Start of DATA FOR PROCESSING
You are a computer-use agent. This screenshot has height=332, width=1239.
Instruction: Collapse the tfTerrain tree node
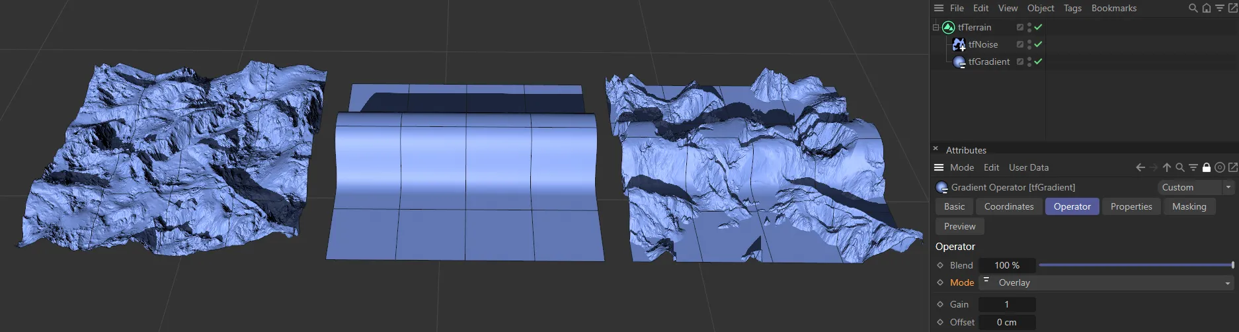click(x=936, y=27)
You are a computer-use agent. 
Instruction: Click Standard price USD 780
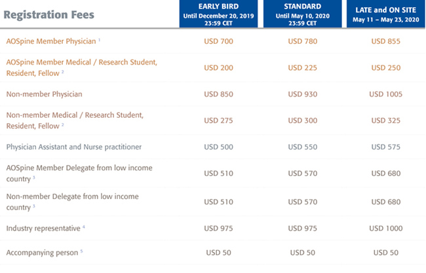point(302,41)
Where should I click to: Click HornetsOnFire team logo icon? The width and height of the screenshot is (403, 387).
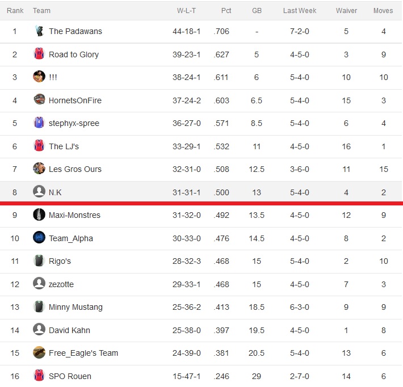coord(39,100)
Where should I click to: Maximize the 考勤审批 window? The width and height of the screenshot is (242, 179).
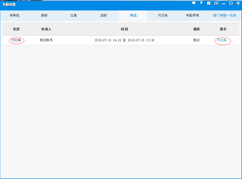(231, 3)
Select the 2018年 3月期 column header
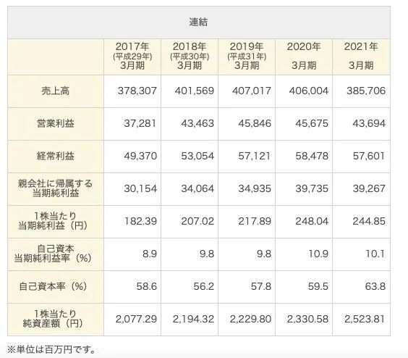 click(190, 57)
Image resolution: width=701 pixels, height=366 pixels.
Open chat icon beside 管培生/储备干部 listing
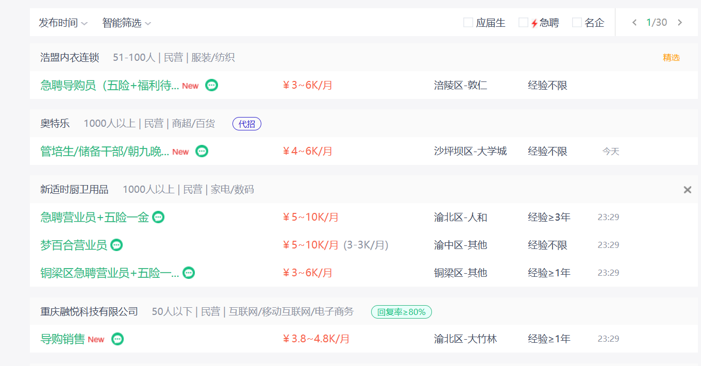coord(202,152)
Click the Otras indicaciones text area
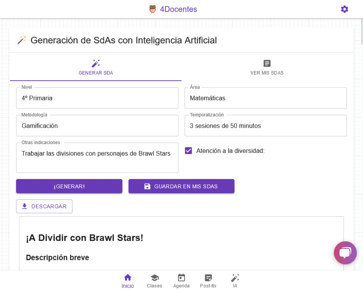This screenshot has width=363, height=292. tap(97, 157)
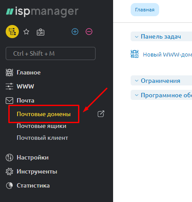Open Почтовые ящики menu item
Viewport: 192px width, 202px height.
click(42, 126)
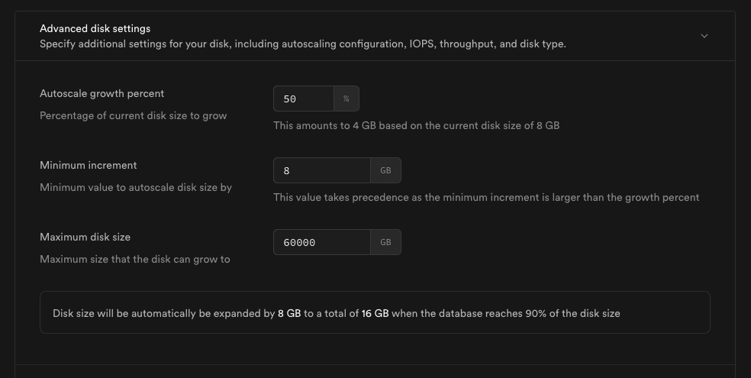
End of DATA FOR PROCESSING
- WHAT TO DO
Every line from the one containing "Select the 2018年 3月期 column header" through the last line of the records is to be reproduced exactly, with pictures left out and nothing else given.

- RESPONSE BOX
Select the 2018年 3月期 column header
 click(190, 57)
Image resolution: width=701 pixels, height=366 pixels.
Open chat icon beside 管培生/储备干部 listing
coord(202,152)
Click the Otras indicaciones text area
This screenshot has width=363, height=292. tap(97, 157)
Open Почтовые ящики menu item
Viewport: 192px width, 202px height.
click(42, 126)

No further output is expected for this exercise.